Yeah -- what I'm saying is you don't have to "keep a close eye on it" with the Greased Lightning stuff. It's a lot safer and FAR less likely to pit the metal like lye will.


----------



## monkeyboy

*Re: Removing anodiseing? - May come across a bit dumb...*

I looked at the greased lightning datasheet. It contains sodium hydroxide (lye).


----------



## AnthonyMcEwen2014

*Re: Removing anodiseing? - May come across a bit dumb...*

Thanks all for the replys, Mine are IPX8 so I am hopeing I can give them a bath and not ahve to take apart, not sure if they even will, they are Xtar B20 with HA3 anodising.

Looks like some kind of ovencleaner / or anything containing cuastic soda will work, may see what I have lying around and give it a try, and keep an eye on it. Now just gotta work up the courage, I don mind if they get a bit of pitting though, there bike lights anyways so are gonna get some scars, and there not uber expensive, I certenly would not do it to my D40A for exsample!

Although I was sure acetone worked as I thinkt hats what the RC guys use on metal parts...but then again thats not this level of anodizing!


----------



## Jumpmaster

I hardly think it is in the same concentration as straight lye though...
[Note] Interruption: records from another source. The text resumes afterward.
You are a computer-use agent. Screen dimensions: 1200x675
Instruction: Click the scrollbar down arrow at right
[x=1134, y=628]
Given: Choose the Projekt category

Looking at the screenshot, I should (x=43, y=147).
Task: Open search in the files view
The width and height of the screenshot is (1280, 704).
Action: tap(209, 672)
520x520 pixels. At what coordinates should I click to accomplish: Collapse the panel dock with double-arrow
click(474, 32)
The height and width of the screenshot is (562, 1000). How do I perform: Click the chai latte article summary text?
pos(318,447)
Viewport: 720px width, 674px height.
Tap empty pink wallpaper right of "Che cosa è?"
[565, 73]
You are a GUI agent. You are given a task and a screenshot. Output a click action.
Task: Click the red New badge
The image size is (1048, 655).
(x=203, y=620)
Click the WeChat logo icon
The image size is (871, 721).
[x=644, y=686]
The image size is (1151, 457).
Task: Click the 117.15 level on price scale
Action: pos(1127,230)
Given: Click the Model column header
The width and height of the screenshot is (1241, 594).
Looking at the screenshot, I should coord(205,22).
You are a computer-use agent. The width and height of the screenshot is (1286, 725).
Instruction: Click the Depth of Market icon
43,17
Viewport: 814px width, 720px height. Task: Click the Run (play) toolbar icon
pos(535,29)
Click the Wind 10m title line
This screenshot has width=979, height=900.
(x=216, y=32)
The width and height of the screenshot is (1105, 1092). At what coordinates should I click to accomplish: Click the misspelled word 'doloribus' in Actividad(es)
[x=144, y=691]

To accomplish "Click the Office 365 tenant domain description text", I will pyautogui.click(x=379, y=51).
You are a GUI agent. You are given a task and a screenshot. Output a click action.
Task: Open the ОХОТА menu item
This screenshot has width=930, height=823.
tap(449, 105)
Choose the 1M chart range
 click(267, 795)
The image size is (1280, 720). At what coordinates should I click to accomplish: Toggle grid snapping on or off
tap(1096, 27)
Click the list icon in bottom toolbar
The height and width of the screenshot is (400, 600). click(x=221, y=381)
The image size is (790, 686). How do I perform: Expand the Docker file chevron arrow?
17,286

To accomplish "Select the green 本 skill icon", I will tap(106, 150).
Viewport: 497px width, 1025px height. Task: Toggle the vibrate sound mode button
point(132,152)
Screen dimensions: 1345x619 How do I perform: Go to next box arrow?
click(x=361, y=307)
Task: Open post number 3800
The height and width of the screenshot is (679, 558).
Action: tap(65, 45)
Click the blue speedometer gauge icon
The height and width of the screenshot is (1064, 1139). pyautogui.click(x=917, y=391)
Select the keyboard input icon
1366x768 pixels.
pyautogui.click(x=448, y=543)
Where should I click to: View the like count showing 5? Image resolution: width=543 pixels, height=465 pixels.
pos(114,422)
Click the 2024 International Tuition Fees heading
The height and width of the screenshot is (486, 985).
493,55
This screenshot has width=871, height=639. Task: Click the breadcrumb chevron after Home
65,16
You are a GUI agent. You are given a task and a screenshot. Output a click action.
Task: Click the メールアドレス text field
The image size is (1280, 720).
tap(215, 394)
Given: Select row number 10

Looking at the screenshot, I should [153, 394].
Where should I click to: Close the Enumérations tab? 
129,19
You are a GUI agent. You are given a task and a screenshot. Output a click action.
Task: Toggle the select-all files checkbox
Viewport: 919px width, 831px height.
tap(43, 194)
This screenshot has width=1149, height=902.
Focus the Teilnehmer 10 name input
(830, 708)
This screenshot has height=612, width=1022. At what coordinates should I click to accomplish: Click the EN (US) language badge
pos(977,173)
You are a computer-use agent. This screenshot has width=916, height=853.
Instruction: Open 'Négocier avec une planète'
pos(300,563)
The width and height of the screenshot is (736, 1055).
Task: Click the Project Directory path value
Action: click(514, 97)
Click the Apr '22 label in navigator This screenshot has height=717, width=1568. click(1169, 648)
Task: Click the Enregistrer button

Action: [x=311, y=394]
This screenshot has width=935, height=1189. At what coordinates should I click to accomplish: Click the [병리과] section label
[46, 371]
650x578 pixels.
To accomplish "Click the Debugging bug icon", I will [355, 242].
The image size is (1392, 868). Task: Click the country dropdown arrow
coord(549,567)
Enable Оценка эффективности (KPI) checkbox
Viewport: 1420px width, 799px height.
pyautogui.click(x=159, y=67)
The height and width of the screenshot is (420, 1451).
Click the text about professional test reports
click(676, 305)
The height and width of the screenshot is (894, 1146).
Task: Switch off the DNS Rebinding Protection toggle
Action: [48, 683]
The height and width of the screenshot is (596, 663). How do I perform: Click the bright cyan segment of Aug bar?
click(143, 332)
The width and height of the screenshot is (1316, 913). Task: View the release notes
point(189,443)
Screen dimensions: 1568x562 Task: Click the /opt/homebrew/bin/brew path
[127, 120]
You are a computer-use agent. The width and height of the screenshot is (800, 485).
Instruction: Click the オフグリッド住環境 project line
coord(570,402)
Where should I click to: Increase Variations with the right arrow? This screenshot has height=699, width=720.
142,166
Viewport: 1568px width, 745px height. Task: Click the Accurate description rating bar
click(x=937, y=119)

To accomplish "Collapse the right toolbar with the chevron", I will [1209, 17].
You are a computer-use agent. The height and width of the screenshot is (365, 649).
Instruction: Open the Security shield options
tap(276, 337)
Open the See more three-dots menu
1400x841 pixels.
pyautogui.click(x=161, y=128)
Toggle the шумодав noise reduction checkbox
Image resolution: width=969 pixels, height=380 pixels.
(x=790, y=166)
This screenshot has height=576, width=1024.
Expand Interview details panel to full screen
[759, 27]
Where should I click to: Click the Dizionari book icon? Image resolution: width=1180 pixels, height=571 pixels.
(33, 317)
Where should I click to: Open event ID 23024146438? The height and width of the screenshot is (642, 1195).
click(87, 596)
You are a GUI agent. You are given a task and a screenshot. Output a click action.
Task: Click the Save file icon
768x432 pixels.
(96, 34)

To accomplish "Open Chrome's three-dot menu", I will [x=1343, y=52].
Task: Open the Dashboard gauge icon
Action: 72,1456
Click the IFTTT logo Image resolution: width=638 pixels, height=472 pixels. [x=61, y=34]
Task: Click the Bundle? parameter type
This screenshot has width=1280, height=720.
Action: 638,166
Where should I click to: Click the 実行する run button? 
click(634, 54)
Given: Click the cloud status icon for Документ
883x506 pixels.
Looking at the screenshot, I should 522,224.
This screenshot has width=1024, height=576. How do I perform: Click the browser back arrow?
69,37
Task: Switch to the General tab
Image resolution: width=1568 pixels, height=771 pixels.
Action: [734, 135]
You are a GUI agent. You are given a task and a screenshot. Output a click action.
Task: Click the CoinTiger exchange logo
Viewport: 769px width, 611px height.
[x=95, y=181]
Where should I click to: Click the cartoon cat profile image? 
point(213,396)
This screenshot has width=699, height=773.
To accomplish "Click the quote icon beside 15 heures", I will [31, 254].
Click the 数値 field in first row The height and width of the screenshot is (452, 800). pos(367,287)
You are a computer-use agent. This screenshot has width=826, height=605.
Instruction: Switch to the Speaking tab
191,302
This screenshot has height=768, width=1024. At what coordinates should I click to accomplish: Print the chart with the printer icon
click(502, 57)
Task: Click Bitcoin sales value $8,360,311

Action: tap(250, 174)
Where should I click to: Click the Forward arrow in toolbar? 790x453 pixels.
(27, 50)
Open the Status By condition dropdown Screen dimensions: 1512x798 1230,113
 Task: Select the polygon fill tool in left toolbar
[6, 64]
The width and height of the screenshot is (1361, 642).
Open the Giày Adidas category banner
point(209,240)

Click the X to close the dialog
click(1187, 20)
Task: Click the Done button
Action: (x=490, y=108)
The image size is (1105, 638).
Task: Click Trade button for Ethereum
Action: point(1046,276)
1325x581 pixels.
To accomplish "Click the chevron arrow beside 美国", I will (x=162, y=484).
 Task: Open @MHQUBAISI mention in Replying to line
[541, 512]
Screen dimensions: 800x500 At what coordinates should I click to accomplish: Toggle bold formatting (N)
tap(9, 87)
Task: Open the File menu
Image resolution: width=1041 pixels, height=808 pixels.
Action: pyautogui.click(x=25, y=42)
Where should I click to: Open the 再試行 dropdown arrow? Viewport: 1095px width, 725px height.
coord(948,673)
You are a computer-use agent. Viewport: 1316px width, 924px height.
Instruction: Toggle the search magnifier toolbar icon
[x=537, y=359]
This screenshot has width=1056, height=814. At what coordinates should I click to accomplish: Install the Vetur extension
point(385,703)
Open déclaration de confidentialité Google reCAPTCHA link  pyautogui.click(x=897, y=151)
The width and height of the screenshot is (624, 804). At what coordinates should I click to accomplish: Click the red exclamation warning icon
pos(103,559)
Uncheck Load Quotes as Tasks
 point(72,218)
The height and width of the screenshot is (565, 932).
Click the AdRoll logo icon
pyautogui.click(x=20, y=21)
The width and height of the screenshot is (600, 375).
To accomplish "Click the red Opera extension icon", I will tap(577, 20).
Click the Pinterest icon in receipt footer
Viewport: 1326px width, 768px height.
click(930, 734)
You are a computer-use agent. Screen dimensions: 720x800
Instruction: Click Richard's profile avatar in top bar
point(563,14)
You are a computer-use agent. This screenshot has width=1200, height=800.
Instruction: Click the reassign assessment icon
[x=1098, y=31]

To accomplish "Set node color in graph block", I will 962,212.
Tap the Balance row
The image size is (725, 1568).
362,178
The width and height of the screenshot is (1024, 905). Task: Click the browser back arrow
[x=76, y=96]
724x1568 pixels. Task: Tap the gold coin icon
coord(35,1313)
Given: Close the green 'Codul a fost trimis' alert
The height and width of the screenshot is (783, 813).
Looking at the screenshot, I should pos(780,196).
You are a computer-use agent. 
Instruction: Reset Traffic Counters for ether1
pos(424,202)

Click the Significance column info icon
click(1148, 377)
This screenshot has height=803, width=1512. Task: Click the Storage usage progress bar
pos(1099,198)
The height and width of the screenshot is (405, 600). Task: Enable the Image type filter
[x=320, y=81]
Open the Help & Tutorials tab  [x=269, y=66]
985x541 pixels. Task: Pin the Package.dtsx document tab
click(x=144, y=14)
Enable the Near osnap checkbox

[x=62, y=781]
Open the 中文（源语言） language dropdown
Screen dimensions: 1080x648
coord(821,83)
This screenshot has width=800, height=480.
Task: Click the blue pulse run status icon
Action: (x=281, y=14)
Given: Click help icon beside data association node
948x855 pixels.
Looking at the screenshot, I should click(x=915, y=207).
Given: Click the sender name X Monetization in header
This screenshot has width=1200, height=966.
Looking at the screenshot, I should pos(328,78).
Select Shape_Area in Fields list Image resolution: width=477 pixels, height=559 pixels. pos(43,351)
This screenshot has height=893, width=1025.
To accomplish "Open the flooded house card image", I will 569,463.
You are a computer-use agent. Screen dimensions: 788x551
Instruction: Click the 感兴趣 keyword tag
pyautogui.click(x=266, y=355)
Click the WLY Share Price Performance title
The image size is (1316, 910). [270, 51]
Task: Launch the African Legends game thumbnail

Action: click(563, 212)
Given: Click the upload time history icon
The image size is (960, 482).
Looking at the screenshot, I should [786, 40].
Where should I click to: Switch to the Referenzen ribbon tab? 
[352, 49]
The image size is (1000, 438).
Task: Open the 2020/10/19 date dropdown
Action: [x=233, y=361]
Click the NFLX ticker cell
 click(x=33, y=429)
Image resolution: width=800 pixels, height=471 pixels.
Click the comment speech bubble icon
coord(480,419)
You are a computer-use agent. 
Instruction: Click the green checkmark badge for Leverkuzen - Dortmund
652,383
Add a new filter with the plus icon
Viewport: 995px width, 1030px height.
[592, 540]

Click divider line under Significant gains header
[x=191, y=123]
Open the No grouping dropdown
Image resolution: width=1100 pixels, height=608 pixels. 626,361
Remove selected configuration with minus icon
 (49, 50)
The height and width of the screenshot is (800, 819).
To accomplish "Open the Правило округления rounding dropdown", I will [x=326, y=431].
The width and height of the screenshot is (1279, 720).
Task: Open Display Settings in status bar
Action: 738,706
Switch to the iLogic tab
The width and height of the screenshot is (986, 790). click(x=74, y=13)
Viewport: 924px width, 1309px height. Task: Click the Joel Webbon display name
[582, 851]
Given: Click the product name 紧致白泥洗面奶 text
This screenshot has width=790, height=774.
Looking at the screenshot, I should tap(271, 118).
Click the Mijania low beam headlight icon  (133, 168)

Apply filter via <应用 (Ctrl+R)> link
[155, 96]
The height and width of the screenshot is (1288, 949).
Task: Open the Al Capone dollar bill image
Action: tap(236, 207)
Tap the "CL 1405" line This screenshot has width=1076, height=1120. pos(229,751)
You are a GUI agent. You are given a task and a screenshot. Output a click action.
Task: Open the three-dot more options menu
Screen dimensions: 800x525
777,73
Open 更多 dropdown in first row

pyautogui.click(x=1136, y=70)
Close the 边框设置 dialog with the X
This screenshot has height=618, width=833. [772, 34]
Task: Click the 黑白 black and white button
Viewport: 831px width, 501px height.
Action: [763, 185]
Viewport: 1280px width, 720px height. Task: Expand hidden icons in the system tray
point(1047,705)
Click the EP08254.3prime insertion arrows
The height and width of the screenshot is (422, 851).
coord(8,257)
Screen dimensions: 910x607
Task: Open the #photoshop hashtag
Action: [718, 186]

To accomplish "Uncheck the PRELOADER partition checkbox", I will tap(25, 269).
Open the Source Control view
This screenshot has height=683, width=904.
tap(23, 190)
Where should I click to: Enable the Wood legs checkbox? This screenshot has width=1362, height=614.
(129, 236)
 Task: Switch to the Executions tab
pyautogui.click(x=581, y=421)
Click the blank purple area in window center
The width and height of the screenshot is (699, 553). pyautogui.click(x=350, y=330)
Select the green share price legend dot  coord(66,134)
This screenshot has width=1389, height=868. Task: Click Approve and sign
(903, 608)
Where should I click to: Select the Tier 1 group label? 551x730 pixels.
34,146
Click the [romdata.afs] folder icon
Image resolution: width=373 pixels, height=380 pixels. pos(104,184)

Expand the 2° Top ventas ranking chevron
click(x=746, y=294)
I left my parts in Greased Lightning anywhere from ten minutes to an hour and a half...no pitting.

Let me know what your light looks like if you leave it in straight lye for 1.5 hours.


----------



## Jash

*Re: Removing anodiseing? - May come across a bit dumb...*

Mmm....think I might give one of my old Maglites a bath.


----------



## Jash

*Re: Removing anodiseing? - May come across a bit dumb...*



Jash said:


> Mmm....think I might give one of my old Maglites a bath.



Oooh....looks real pretty! Took about 20-30 minutes and then an hour on the buff wheel. Got a TLE- 31M inside it, might have to get a Malkoff XM-L dropin for it.


----------



## monkeyboy

*Re: Removing anodiseing? - May come across a bit dumb...*



Jumpmaster said:


> I hardly think it is in the same concentration as straight lye though...
> 
> I left my parts in Greased Lightning anywhere from ten minutes to an hour and a half...no pitting.
> 
> Let me know what your light looks like if you leave it in straight lye for 1.5 hours.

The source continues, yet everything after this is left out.